BRIEF — When a line in the data below includes "computer", pick it out and copy it.

***

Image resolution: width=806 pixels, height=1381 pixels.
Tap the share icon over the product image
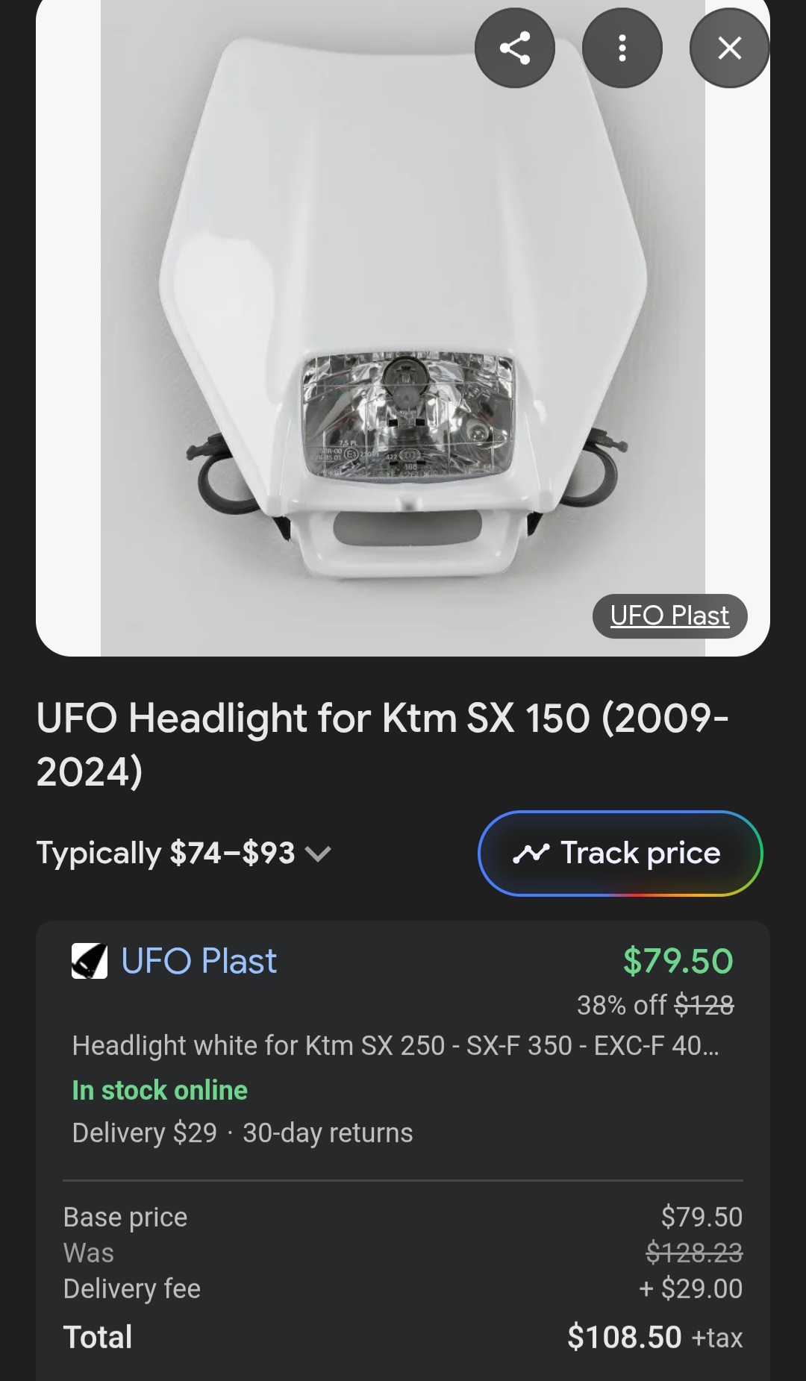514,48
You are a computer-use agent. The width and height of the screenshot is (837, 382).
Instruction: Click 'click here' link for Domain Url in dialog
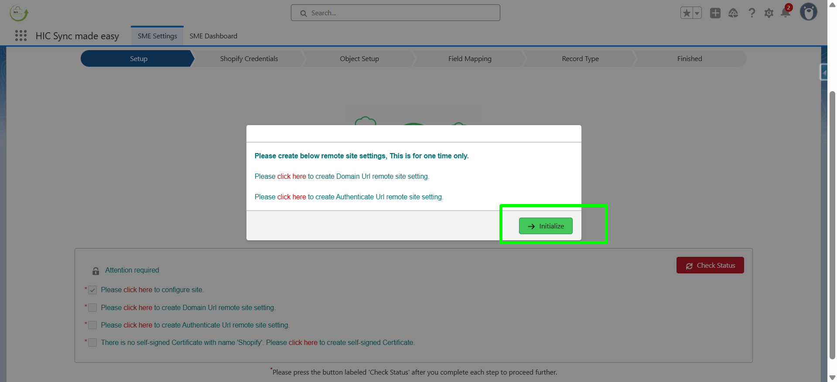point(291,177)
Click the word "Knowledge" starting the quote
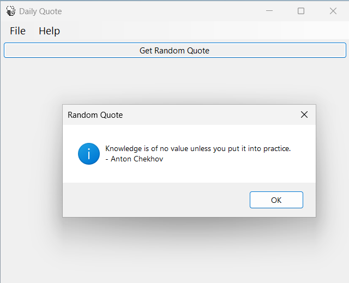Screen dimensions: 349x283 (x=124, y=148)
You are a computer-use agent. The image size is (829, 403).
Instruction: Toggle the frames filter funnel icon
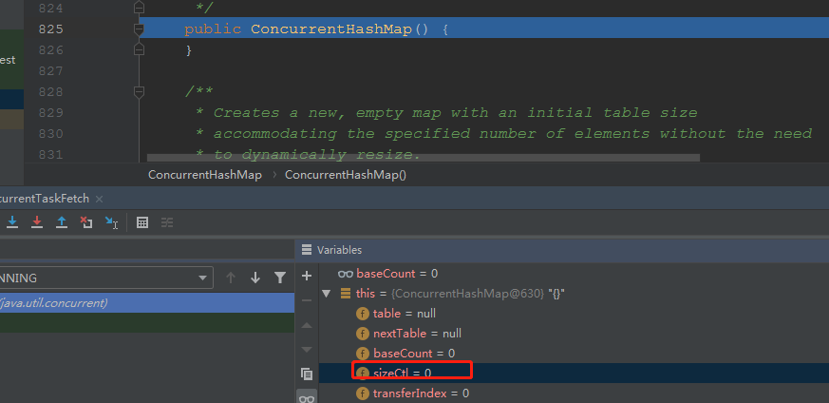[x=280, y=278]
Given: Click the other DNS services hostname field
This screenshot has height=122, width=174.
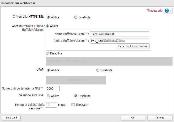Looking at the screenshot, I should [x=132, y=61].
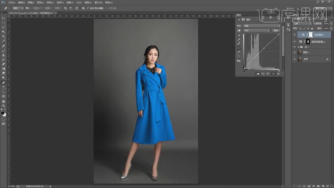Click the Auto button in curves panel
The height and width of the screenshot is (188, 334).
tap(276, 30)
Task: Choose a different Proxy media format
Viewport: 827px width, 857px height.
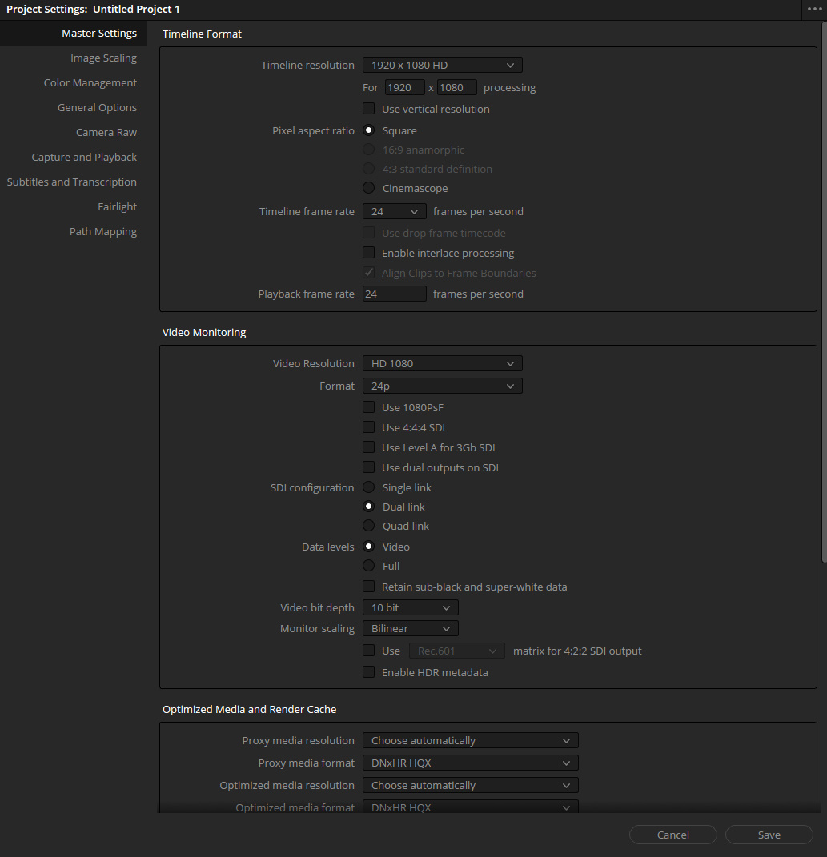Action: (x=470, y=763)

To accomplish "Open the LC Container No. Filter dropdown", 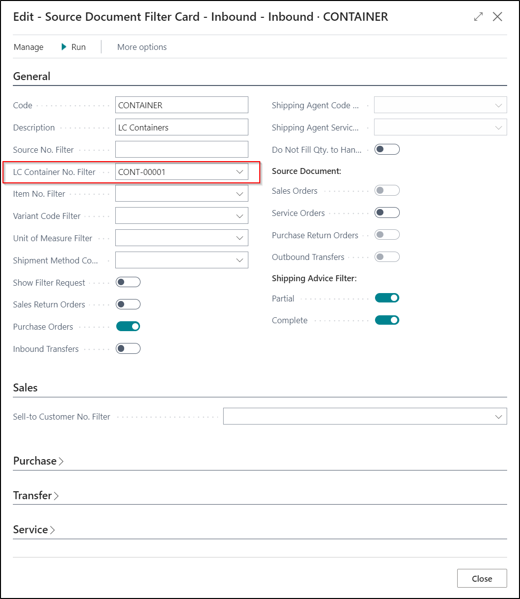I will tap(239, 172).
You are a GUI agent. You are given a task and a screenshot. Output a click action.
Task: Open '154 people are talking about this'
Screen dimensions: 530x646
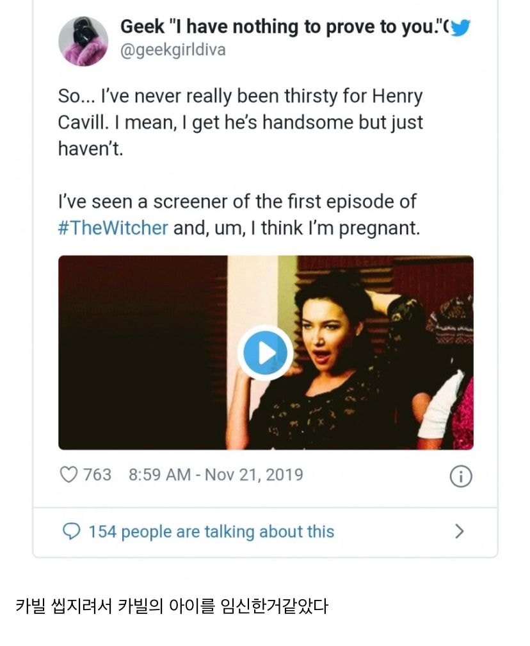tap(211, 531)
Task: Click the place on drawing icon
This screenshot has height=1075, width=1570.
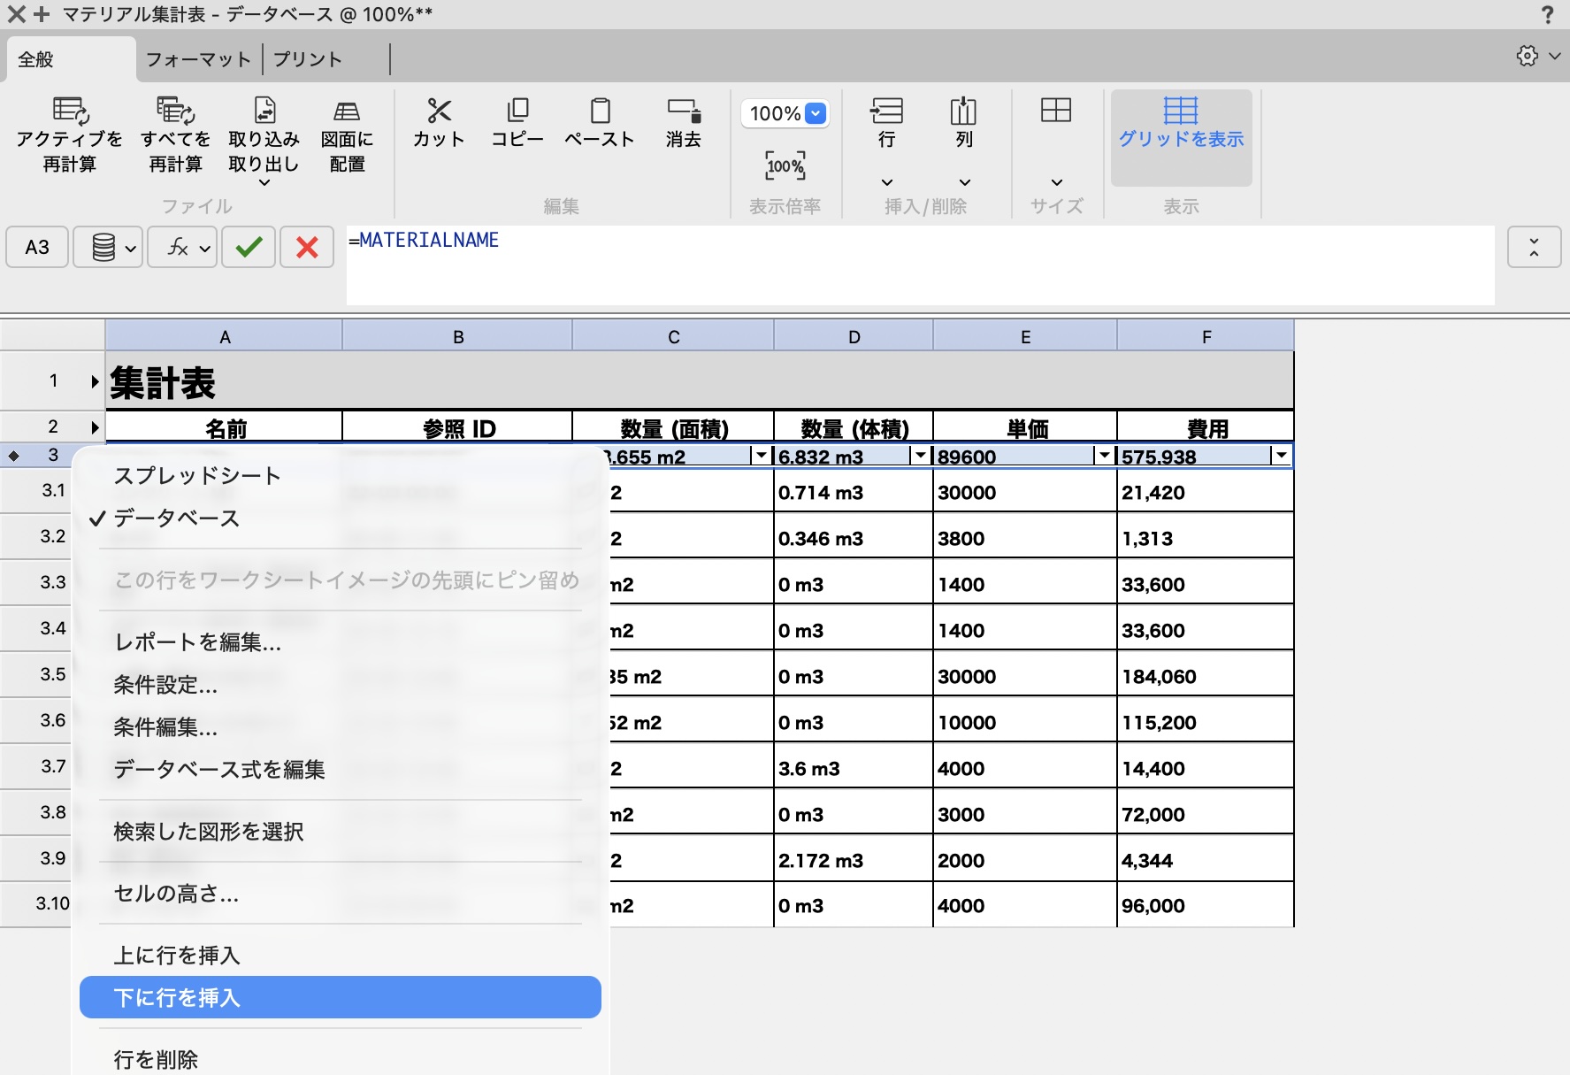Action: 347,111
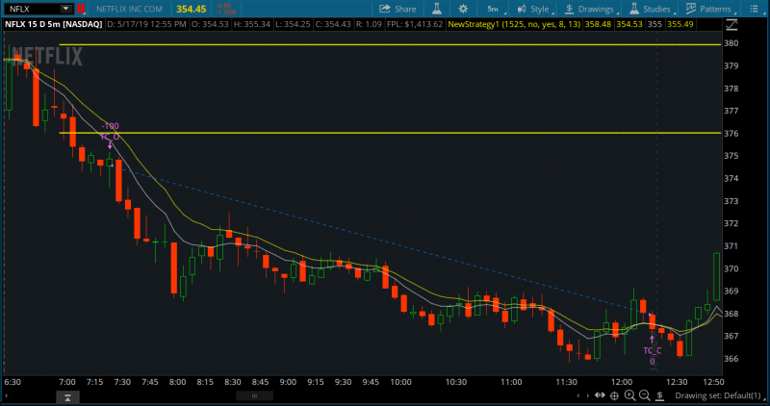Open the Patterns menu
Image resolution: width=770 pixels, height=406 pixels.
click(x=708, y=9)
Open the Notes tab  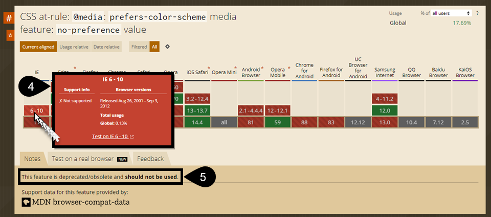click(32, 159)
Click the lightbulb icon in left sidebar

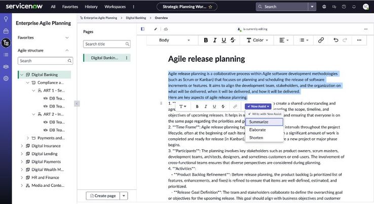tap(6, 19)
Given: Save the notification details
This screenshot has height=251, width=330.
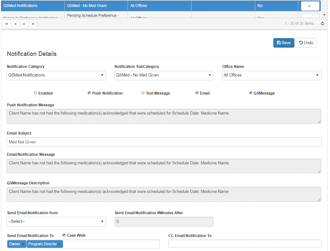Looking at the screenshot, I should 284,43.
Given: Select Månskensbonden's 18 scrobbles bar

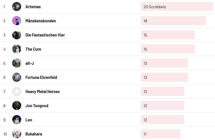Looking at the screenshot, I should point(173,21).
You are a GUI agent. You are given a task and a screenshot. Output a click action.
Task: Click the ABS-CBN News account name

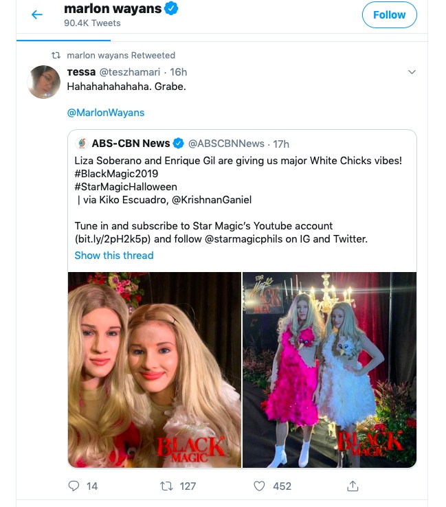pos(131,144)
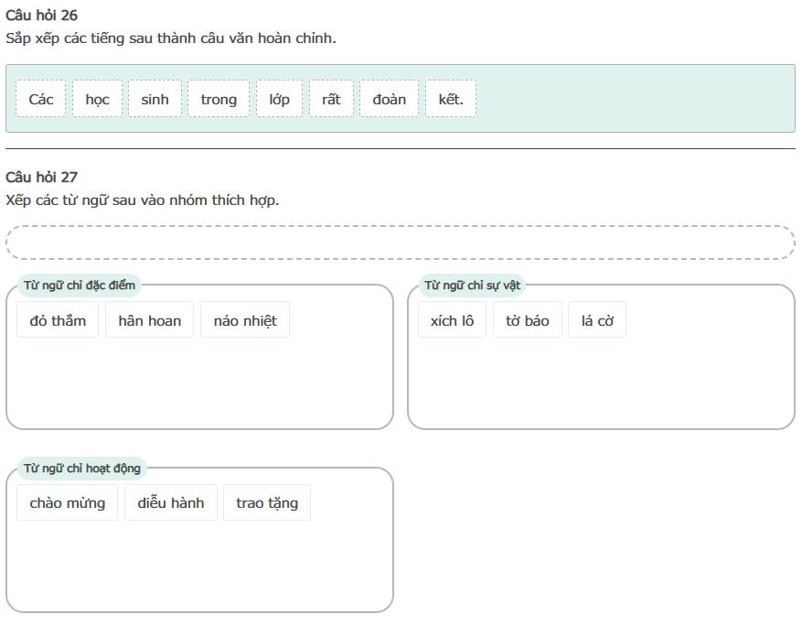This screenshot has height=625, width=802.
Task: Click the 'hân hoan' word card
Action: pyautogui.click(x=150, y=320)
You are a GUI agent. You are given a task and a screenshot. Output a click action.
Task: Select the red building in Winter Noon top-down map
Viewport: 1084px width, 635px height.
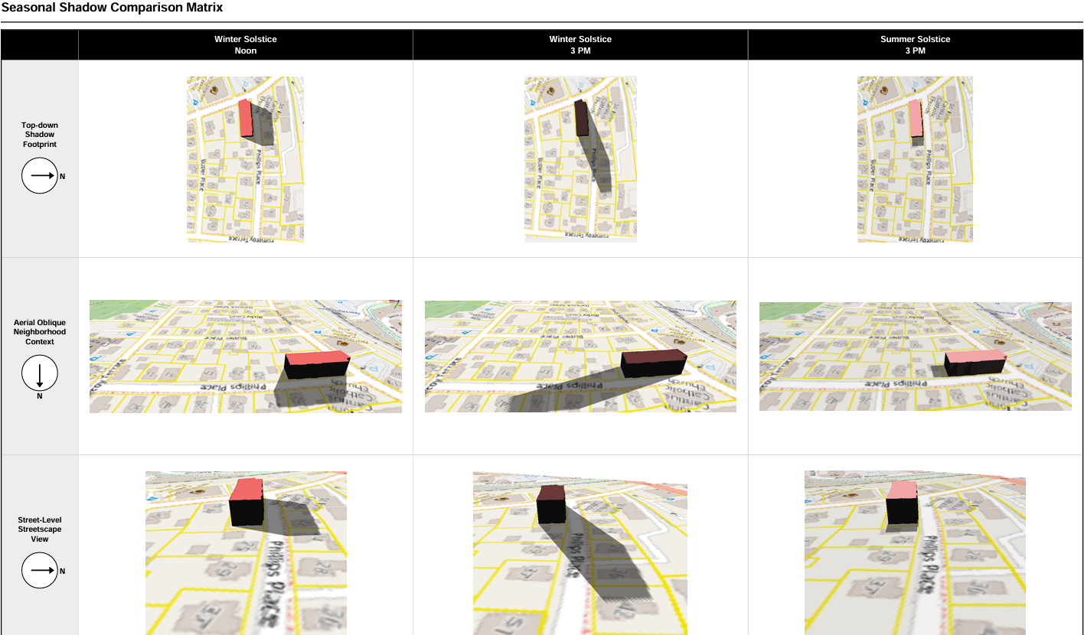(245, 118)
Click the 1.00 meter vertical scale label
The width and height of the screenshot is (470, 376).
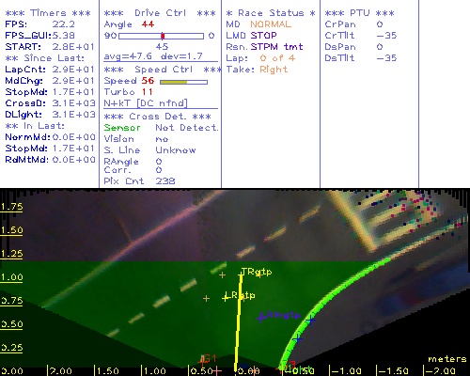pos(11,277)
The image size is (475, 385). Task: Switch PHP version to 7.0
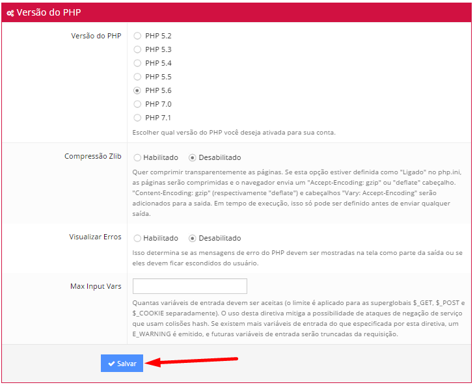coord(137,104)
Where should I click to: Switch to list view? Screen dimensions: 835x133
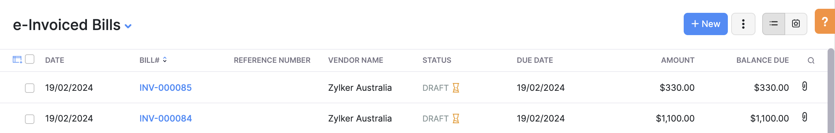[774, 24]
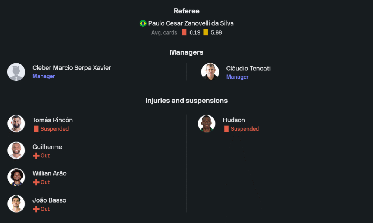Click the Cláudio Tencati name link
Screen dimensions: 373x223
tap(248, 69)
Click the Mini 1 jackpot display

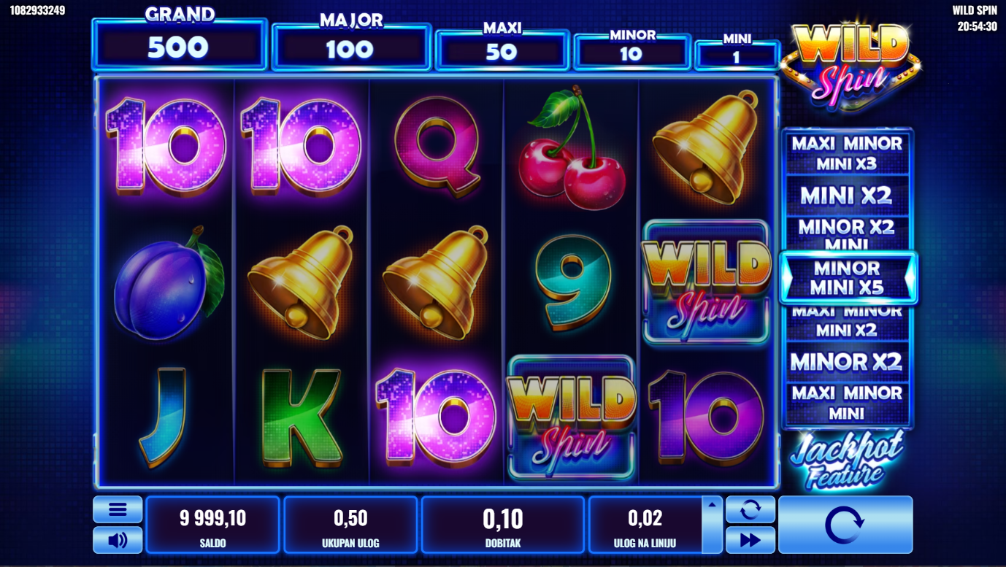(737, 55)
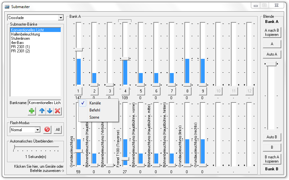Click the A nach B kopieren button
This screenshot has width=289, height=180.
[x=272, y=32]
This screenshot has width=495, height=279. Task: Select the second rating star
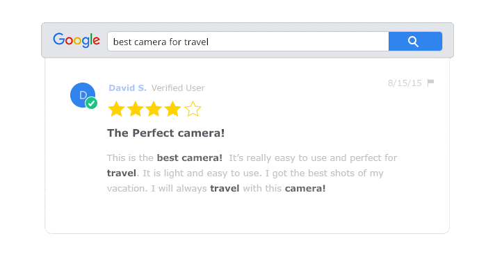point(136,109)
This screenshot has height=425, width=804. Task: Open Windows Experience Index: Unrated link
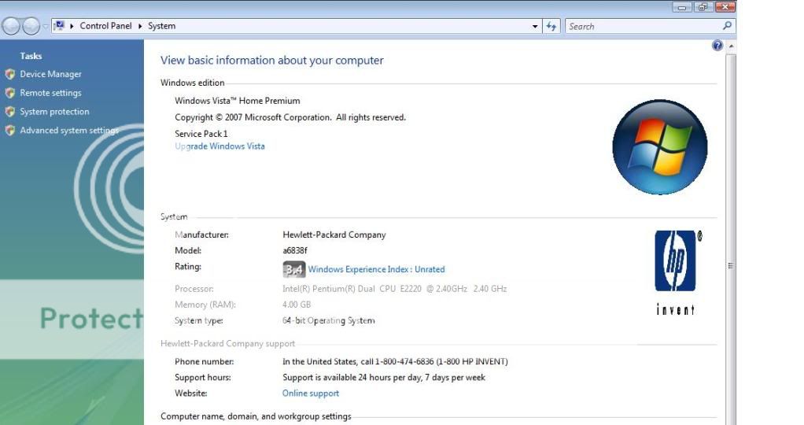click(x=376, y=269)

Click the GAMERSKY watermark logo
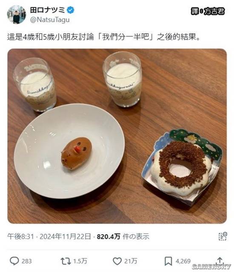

***

YOUR RESPONSE —
You are a computer-use agent. The width and height of the screenshot is (837, 382).
You are a computer-use agent. The image size is (829, 403).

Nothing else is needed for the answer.